- **What you need to do**
Working down the material below, reproduce exactly every line from the one containing "Task: Select column D header" to the last line, and only those.

- **Material supplied**
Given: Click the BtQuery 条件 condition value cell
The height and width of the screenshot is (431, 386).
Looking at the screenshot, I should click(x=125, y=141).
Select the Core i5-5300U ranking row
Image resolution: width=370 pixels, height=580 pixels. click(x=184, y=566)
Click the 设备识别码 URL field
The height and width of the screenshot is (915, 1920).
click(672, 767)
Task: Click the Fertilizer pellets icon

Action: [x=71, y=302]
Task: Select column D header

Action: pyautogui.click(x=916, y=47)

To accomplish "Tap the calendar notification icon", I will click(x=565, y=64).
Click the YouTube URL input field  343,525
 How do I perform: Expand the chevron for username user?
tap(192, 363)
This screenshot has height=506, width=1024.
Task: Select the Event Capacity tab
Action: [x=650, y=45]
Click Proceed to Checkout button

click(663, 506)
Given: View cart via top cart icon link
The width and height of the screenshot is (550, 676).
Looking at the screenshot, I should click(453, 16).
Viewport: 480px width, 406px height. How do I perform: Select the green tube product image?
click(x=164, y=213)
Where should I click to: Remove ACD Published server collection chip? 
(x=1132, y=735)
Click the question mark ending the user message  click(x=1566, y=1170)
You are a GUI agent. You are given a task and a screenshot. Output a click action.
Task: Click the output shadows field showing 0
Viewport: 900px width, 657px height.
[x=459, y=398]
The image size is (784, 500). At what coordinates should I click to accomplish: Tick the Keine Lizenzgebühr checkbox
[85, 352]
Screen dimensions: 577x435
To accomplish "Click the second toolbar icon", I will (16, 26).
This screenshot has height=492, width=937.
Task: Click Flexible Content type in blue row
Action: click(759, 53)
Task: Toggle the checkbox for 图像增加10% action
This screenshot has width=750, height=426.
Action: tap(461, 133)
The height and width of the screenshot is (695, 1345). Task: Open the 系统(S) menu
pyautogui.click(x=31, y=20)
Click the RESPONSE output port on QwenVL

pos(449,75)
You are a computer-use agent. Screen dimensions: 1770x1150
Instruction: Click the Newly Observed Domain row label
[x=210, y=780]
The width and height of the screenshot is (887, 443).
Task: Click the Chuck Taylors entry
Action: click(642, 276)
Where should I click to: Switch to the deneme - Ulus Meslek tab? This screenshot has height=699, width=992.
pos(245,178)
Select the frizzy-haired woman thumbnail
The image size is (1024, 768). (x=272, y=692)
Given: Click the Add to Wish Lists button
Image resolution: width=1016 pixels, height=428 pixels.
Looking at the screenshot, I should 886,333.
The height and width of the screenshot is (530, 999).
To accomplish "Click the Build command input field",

- **Output**
Task: Select column D header

Action: pyautogui.click(x=916, y=47)

To accomplish "Tap the calendar notification icon", I will click(x=565, y=64).
Click the YouTube URL input field  343,525
 How do I perform: Expand the chevron for username user?
tap(192, 363)
This screenshot has height=506, width=1024.
Task: Select the Event Capacity tab
Action: [x=650, y=45]
Click Proceed to Checkout button

click(663, 506)
Given: View cart via top cart icon link
The width and height of the screenshot is (550, 676).
Looking at the screenshot, I should click(453, 16).
Viewport: 480px width, 406px height. How do I perform: Select the green tube product image?
click(x=164, y=213)
Where should I click to: Remove ACD Published server collection chip? 
(x=1132, y=735)
Click the question mark ending the user message  click(x=1566, y=1170)
You are a GUI agent. You are given a task and a screenshot. Output a click action.
Task: Click the output shadows field showing 0
Viewport: 900px width, 657px height.
[x=459, y=398]
The image size is (784, 500). At what coordinates should I click to accomplish: Tick the Keine Lizenzgebühr checkbox
[85, 352]
Screen dimensions: 577x435
To accomplish "Click the second toolbar icon", I will (16, 26).
This screenshot has height=492, width=937.
Task: Click Flexible Content type in blue row
Action: click(759, 53)
Task: Toggle the checkbox for 图像增加10% action
This screenshot has width=750, height=426.
Action: tap(461, 133)
The height and width of the screenshot is (695, 1345). Task: Open the 系统(S) menu
pyautogui.click(x=31, y=20)
Click the RESPONSE output port on QwenVL

pos(449,75)
You are a computer-use agent. Screen dimensions: 1770x1150
Instruction: Click the Newly Observed Domain row label
[x=210, y=780]
The width and height of the screenshot is (887, 443).
Task: Click the Chuck Taylors entry
Action: click(642, 276)
Where should I click to: Switch to the deneme - Ulus Meslek tab? This screenshot has height=699, width=992.
pos(245,178)
Select the frizzy-haired woman thumbnail
The image size is (1024, 768). (x=272, y=692)
Given: Click the Add to Wish Lists button
Image resolution: width=1016 pixels, height=428 pixels.
Looking at the screenshot, I should 886,333.
The height and width of the screenshot is (530, 999).
To accomplish "Click the Build command input field",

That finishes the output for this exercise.